If only she could have seen our adorable future together! The two of us like Norman Rockwell’s wettest dreams! But no. She’d kneel beside the piano bench and thumb through page after page of sheet music humiliation, endless indecipherable dots and stems, every so often pushing the puffy white ball of her Santa cap away from her perfect button nose. She would offer her home for a holiday party. Of course she would.
I wanted someone to have washed the hat in bleach. To have farted on it as a joke and now she’s got the world’s most immediate and malicious case of pink eye. I wanted a bird to fly into the window as her best friend attempted suicide across town. Radiohead performing a secret show on her front lawn. Anything. Anything to get her away from that sheet music. Anything that would make it so I –
“…should play some Charlie Brown!” It was Vince Guaraldi’s Linus and Lucy, actually, and, as it so happened, I was already familiar with it. It’s a scientific fact that no human can resist the Charlie Brown theme — it’s the ultimate crowd pleaser — and so it had been the first song I’d tried to learn. But it was too hard. Vince Guaraldi was a professional jazz pianist and so he didn’t care if the left and the right hands were on different rhythms. He didn’t care about all the changes in tempo. He could play anything. But it was way too much for this awkward Southern boy.

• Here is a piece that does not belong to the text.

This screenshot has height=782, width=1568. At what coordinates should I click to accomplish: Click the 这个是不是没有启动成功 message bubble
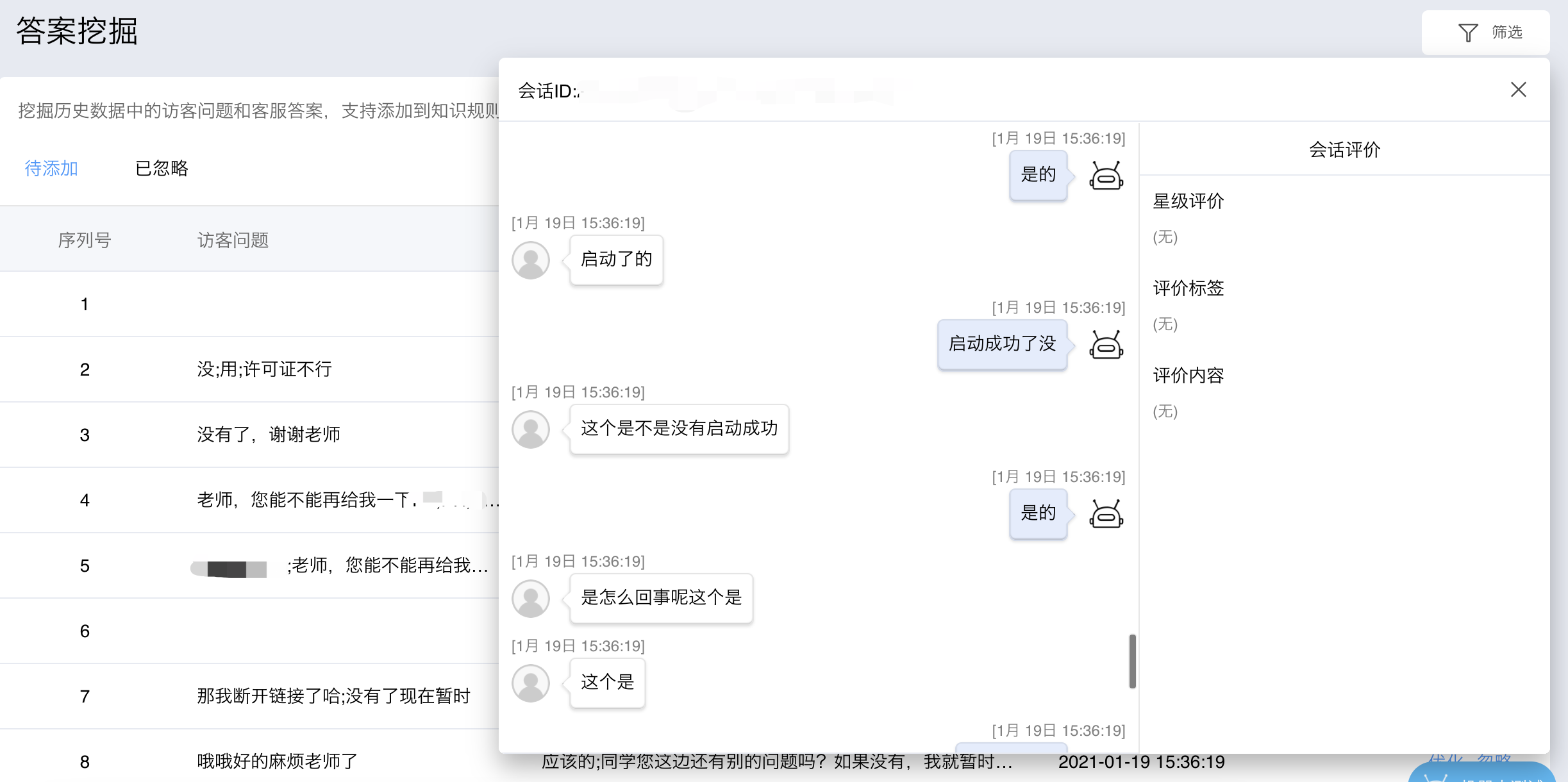[x=679, y=429]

I couldn’t do it. I couldn’t even fake it. I could get the first part, the bass part that everyone knows, but as soon as the melody kicked in I would completely lose the rhythm of the bass hand and the song would devolve into this aural soup of awfulness and shame. Which is exactly what happened that night, despite my protestations, surrounded by all my friends and fans and would-be girlfriends, the sheet music I pretended to read mocking me in a language I would never understand. Vince Guaraldi screwed me. I tried to blame the sounds on being too drunk to play, but everyone was quick to point out they’d heard me play a sonata beautifully while completely ripsh-t, and that was Beethoven — this was from a cartoon. The truth came out.

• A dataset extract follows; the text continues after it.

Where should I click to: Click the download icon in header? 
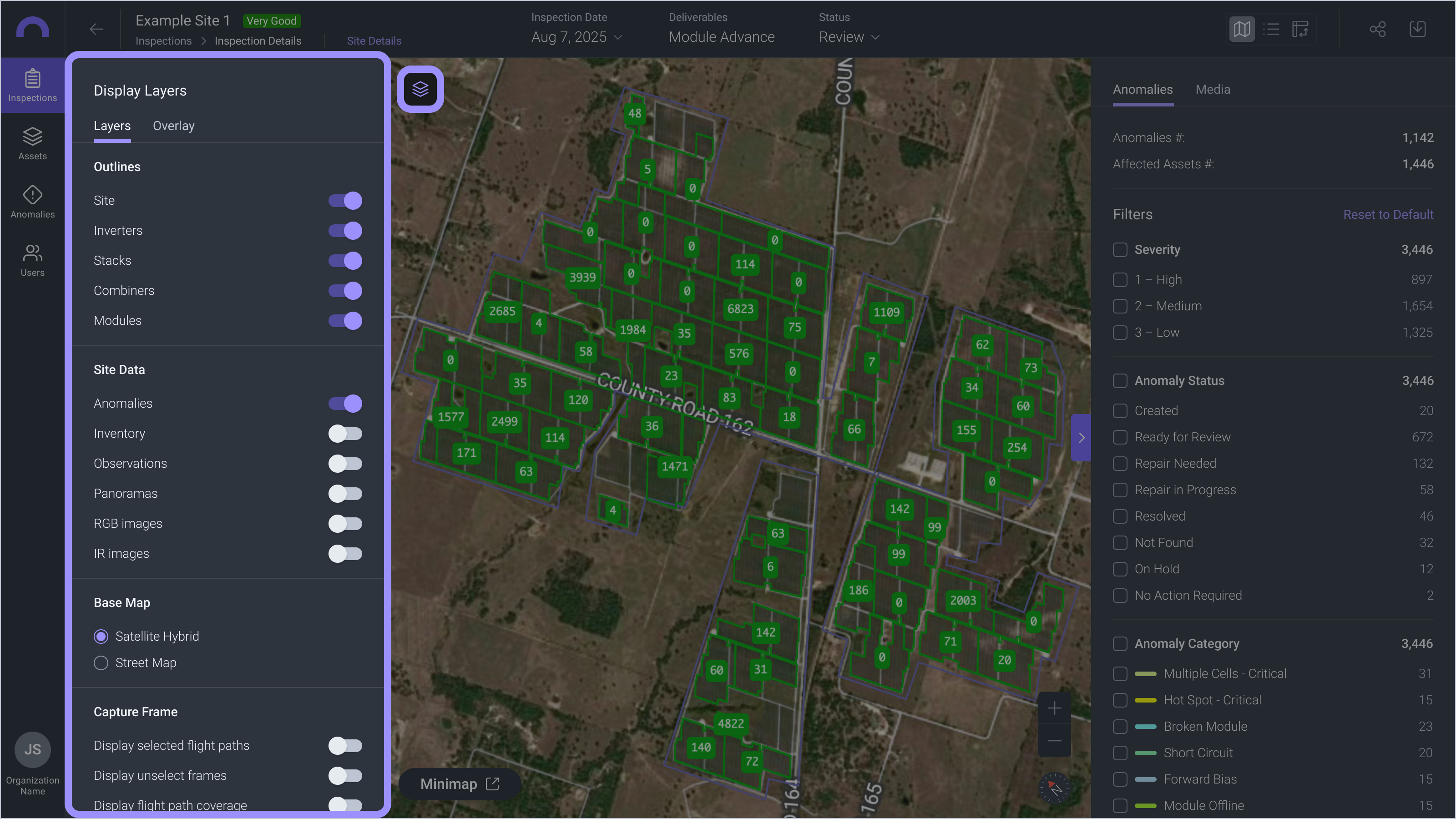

I was somehow worse than Coldplay. I didn’t have Chris Martin’s money or his musical talent; the only things we shared were gap teeth and a future as laughingstocks. I was mortified. I was a joke. I was still too young to know that nobody ever cares as much as you think. That people would quickly forget. I just remembered the laughter. The girl thinking I was pathetic. Thinking I was a fake. My confidence disappearing. Drinking unfamiliar wine. Thinking. Sitting on the piano bench with my face in my hands — a virgin Rodin on a pedestal of shame.